I posted draft-ietf-regext-epp-rdap-status-mapping-03 that incorporates the remainder of your feedback.  Let me know if you find anything else.

Thanks,


JG




James Gould
Distinguished Engineer
jgould@xxxxxxxxxxxx

703-948-3271
12061 Bluemont Way
Reston, VA 20190

VerisignInc.com

On Oct 12, 2016, at 10:44 AM, Robert Sparks <rjsparks@xxxxxxxxxxx> wrote:



On 10/12/16 9:27 AM, Gould, James wrote:
Robert,

Thanks again for reviewing the draft and providing feedback.  I reply to your replies below.  


JG


<Mail Attachment.png>

James Gould
Distinguished Engineer
jgould@xxxxxxxxxxxx

703-948-3271
12061 Bluemont Way
Reston, VA 20190

VerisignInc.com

On Oct 11, 2016, at 12:00 PM, Robert Sparks <rjsparks@xxxxxxxxxxx> wrote:

Responses inline -


On 10/10/16 10:28 AM, Gould, James wrote:
Robert,

Thank you for your review and feedback.  I provide responses to your feedback below.


JG


<Mail Attachment.png>

James Gould
Distinguished Engineer
jgould@xxxxxxxxxxxx

703-948-3271
12061 Bluemont Way
Reston, VA 20190

VerisignInc.com

On Oct 5, 2016, at 4:58 PM, Robert Sparks <rjsparks@xxxxxxxxxxx> wrote:

I am the assigned Gen-ART reviewer for this draft. The General Area
Review Team (Gen-ART) reviews all IETF documents being processed
by the IESG for the IETF Chair.  Please treat these comments just
like any other last call comments.

For more information, please see the FAQ at

<http://wiki.tools.ietf.org/area/gen/trac/wiki/GenArtfaq>.

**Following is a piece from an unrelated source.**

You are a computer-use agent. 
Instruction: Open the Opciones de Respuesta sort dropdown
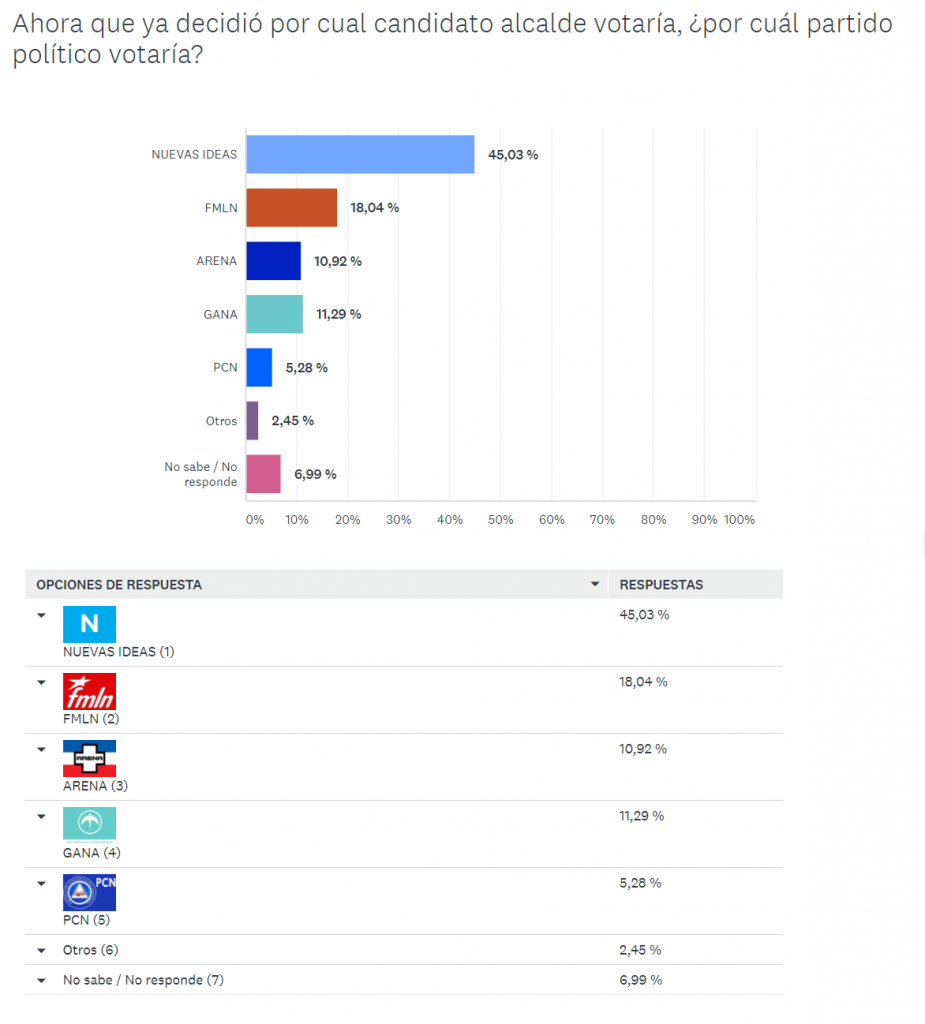(x=595, y=584)
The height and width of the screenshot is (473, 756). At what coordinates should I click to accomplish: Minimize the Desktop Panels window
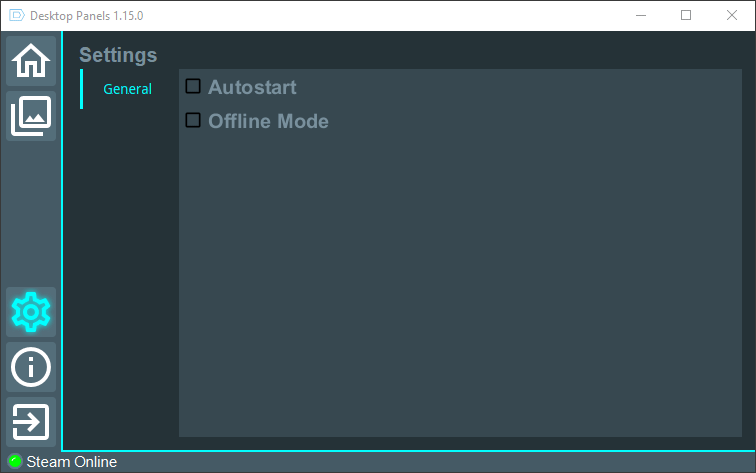point(641,15)
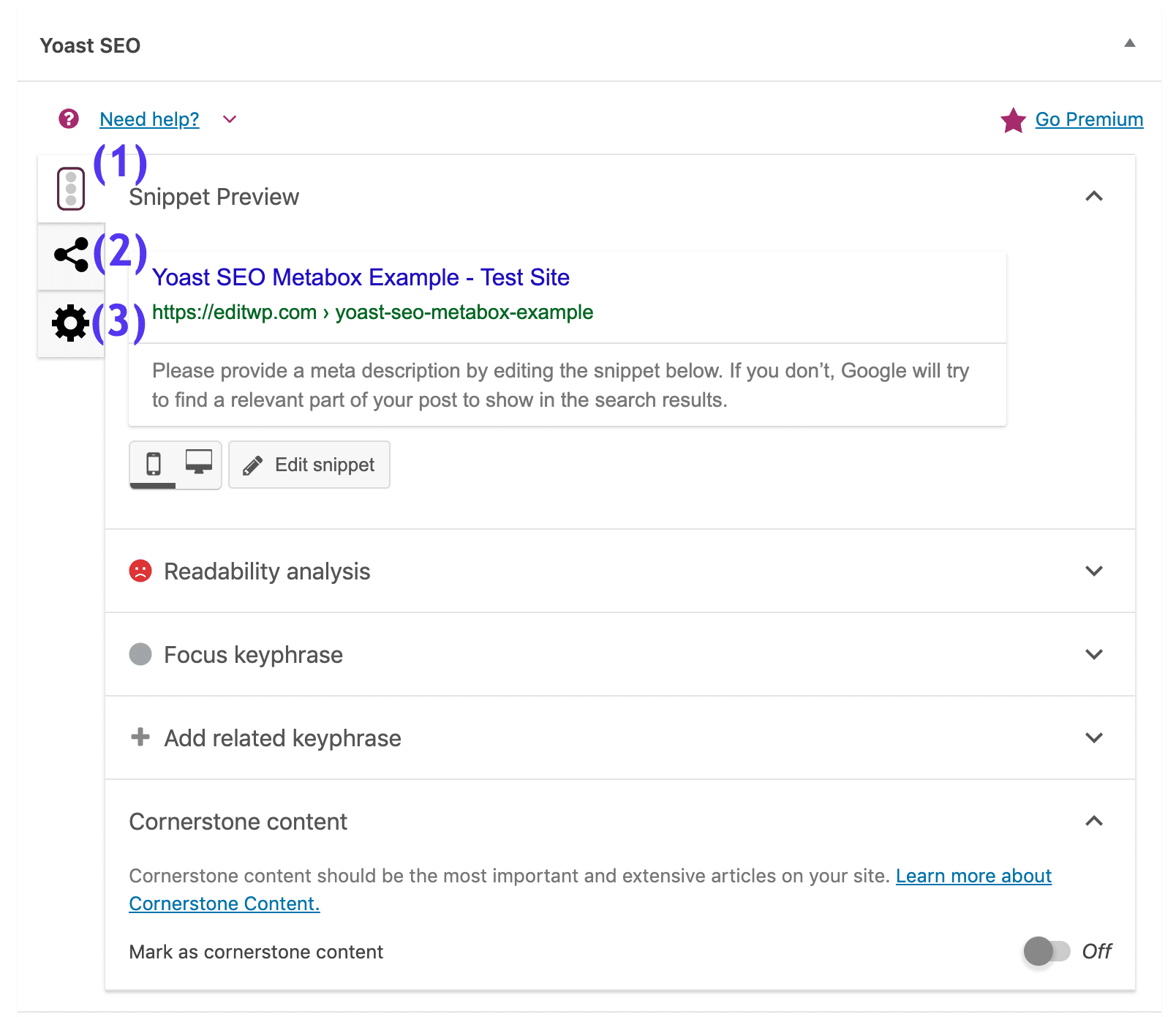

Document: draft-ietf-regext-epp-rdap-status-mapping-01
Reviewer: Robert Sparks
Review Date: 5 Oct 2016
IETF LC End Date: 10 Oct 2016
IESG Telechat date: 13 Oct 2016

Summary: This draft is on the right track but has open issues, described in the review.

Major Issue:

Many of the descriptions describe only side-effects of the status instead of the status itself.

All of the descriptions for the new rdap status codes start with "For DNR that indicates". This implies that there is a "For not DNR" case that's not discussed. I don't think the phrase is necessary and each description should look more like the other descriptions already registered at http://www.iana.org/assignments/rdap-json-values/rdap-json-values.xhtml.

For instance, at 'auto renew period' the document currently says:

"For DNR that indicates if the object is deleted by the registrar during this period, the registry provides a credit to the registrar for the cost of the auto renewal"

That discusses something (and not the only thing) that can happen while the object is in that state. It does not describe the state.

I suggest it should instead say (based on the text in 3915 and the current registry entry style):

"The object instance is in a grace period provided between when its registration period expires and when its registration is automatically renewed by the registry."

I don't think it's important to include the commentary about providing a credit if the entity is deleted by the registrar during this period, but since that commentary exists in 3915, you can include it if you want. The _important_ part to convey is the actual status.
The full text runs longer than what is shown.